“People who change the world for the better, sometimes they are sociopaths.”
'Utopia': How John Cusack became sci-fi TV's next great villain
The Hollywood actor best known for playing wholesome everymen in romantic comedies takes a darker turn in Gillian Flynn's Amazon TV show.
by Eric FranciscoPractically everyone has a favorite John Cusack movie. And there's a specific warmth that comes to mind because of his wholesome roles. Be it 1989's Say Anything... where Cusack plays a boombox-holding Romeo, or the 2001 rom-com Serendipity where Cusack searches all of New York for Kate Beckinsale, Cusack built a career playing the everyman in love. Even after several darker roles, like a hitman (in War, Inc.) or a cloaked Edgar Allen Poe (in The Raven), the image of Cusack bumping Peter Gabriel is preserved in amber.
But Cusack's next role, and his first as a TV series regular, might change that. In Amazon's new conspiracy thriller Utopia, about a group of comic book fans who discover the medical conspiracy of the century is hidden in the pages of their favorite comic book, Cusack plays Dr. Kevin Christie, an affluent and family-focused CEO of an influential pharmaceutical company. Just how "influential" and "family-focused" he might be is slowly revealed throughout the season's eight episodes.
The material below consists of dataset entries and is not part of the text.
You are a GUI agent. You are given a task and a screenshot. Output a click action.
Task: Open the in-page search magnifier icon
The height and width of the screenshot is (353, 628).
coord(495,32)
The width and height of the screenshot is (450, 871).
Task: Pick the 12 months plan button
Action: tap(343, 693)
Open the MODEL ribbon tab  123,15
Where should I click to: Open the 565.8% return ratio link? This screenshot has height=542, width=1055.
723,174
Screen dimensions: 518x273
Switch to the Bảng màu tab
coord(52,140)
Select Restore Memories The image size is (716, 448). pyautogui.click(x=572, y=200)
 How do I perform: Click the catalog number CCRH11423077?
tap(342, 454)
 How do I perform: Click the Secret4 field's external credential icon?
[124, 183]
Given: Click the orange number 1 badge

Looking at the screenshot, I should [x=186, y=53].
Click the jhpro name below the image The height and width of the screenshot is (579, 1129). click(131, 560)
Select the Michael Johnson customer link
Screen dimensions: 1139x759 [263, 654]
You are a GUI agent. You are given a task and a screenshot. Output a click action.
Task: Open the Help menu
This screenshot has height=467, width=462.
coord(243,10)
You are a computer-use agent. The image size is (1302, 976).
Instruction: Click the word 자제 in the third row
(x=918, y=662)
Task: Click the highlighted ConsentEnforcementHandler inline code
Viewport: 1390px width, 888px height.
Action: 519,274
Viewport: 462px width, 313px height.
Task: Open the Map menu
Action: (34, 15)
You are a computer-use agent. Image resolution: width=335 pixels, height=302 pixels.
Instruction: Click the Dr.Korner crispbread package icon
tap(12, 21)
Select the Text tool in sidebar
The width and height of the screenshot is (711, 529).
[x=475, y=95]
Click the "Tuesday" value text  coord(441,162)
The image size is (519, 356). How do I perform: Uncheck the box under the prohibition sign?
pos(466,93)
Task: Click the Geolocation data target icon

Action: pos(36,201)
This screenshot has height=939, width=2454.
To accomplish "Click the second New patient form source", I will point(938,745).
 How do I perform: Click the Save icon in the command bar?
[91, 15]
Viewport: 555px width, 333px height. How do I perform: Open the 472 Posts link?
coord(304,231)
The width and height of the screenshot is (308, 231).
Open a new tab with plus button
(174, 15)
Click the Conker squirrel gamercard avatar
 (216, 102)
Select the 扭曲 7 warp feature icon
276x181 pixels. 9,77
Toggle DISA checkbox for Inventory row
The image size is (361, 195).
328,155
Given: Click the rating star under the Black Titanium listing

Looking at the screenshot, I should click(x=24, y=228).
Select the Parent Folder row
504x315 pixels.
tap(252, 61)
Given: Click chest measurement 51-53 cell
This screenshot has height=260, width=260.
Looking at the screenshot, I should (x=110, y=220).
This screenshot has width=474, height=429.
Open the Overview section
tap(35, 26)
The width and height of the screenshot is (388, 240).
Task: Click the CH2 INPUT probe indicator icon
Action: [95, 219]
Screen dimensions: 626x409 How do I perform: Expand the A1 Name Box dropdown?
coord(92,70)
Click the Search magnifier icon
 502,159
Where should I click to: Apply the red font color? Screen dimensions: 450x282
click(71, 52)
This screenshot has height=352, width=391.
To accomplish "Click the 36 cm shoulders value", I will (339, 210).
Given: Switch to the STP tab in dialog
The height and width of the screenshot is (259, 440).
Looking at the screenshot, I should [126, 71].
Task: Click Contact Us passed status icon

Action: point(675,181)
“The mid-sized movie like High Fidelity, I don't know if a studio would make that today.” — John Cusack
The series, a remake of a cult 2013 British series, comes from acclaimed novelist Gillian Flynn (Gone Girl, Sharp Objects) and streams September 25 on Amazon Prime Video. "I thought it was incredible, imaginative, twisted and funny, scary and surreal," Cusack said of the script. He read the entire show in one afternoon over two cups of coffee. "I looked up and it was night and I read the entire season. In one sitting. As usual with Gillian's work, you can't imagine what's going to happen next."
Cusack says television now occupies the same thematic space the films he starred in used to. "The space I used to do films in, where moral ambiguity was the value, that space is now on TV," he says. "Movies are big tentpole movies, or they cannibalize each other to get awards. They're super important or super big. The mid-sized movie like High Fidelity, I don't know if a studio would make that today. The character is too human and fucked up."
A question asked by Cusack's Kevin Christine to other characters in Utopia goes like this: "What have you done to earn your place in this crowded world?" Initially inspiring cute responses from smiling children, the question is later asked again to someone with a trail of bodies behind them. Their answer is similarly chilling.
In a roundtable interview Inverse participated in, Cusack said the question was inspired by former U.S. Secretary of Defense, Robert McNamara, who played a huge role in the Vietnam War.
"The question was, 'How much evil do you have to do to do good?' People genuinely thought we were doing good carpet-bombing Cambodia. You know, we gotta do it to stop communism," Cusack says. "I was talking to Gillian [and said], 'We need to put this in.' And so we did."
Cusack says the question defines Kevin Christie as someone who believes the ends justifies every means, and that they are the only ones to take up that responsibility. And it's a personality type that Cusack fears.
"If people are recognizing existential threats, somebody is going to have to make moral choices that entail a lot of people suffering and dying for the greater good," he says. "Christie is someone facing [those] global threats, of global warming and food and water shortages, and he is taking on the moral questions. He's one of those creatures of pure will. You see examples of it in the culture. People who change the world for the better, sometimes they are sociopaths."
It's fascinating to see Cusack inhabit the skin of sociopath one-percenters, not because it's counter to his popular image but because it echoes a real resentment towards a wealthy establishment. While best known as a Hollywood actor, Cusack is also a political activist and, in his own way, an amateur journalist. In May, Cusack documented Chicago's protests of police brutality after the murder of George Floyd on his Twitter account, even sharing his physical confrontations with police. The unmistakably smooth voice of Cusack, one millennials remember from animated musicals like Anastasia, is jarring when paired with a gruff cop's scolding him to "get the fuck out." "All right, I'm going!" you hear Cusack say in his video.
There's not a lot of real-world urgency in Utopia. Sure, the show toys with conspiracy theories behind diseases, a very 2020 framework as fringe conspiracies about Covid-19 threaten to play into the November election. But Utopia never loses sight as a Goonies-like adventure with socially awkward comic book fans. There are no treatises to police brutality and systemic racism. But Cusack's Kevin Christie, who masks a dark purpose behind transparent eyeglass frames and cozy sweaters, is an archetype that isn't too hard to find in the news cycle.
"What he's willing to do, the Sophie's Choices he thinks he has to do to create a sustainable future and the casualties in the way," Cusack says, "those people who feel they can make those choices are chilling. But one thing to know for sure is that the treatment is worse than the disease."
Utopia Season 1 premieres September 25 on Amazon Prime Video.